— Records for the exercise —
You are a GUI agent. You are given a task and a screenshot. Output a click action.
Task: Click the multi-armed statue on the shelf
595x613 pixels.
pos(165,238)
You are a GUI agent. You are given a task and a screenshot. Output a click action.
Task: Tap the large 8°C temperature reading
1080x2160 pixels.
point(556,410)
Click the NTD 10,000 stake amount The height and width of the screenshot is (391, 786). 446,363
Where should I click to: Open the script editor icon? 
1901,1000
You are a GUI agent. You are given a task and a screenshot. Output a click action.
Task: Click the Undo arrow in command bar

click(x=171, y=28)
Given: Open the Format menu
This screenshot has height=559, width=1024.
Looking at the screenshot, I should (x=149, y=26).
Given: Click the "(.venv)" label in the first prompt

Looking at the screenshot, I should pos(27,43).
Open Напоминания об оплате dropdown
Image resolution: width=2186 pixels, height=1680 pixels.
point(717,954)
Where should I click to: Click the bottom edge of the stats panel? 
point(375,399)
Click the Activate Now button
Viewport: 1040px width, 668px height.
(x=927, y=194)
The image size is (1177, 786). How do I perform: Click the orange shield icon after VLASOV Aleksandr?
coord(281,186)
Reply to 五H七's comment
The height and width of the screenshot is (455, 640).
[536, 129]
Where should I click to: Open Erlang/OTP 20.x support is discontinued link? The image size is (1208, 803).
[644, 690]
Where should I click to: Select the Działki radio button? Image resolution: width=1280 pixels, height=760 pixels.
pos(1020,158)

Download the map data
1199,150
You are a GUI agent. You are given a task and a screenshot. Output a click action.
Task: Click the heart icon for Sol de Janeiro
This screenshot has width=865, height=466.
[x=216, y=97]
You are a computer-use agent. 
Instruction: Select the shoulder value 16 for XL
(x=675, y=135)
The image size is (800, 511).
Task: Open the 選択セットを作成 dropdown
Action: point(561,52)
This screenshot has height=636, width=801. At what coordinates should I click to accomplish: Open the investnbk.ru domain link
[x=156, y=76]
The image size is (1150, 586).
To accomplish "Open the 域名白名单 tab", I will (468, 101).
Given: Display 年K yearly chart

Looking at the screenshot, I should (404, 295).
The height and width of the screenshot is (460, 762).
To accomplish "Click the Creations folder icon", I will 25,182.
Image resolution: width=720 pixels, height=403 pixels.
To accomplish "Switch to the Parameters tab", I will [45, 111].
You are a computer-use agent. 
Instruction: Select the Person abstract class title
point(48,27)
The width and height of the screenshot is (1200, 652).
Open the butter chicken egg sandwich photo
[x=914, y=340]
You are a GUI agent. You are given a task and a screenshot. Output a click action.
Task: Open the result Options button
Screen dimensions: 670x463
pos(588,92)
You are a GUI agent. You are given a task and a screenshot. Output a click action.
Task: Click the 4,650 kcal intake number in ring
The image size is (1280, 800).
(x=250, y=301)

— Your assignment —
Reproduce each line above that contains "will".

— Response to the task —
To accomplish "Open the 域名白名单 tab", I will (468, 101).
To accomplish "Click the Creations folder icon", I will 25,182.
To accomplish "Switch to the Parameters tab", I will [45, 111].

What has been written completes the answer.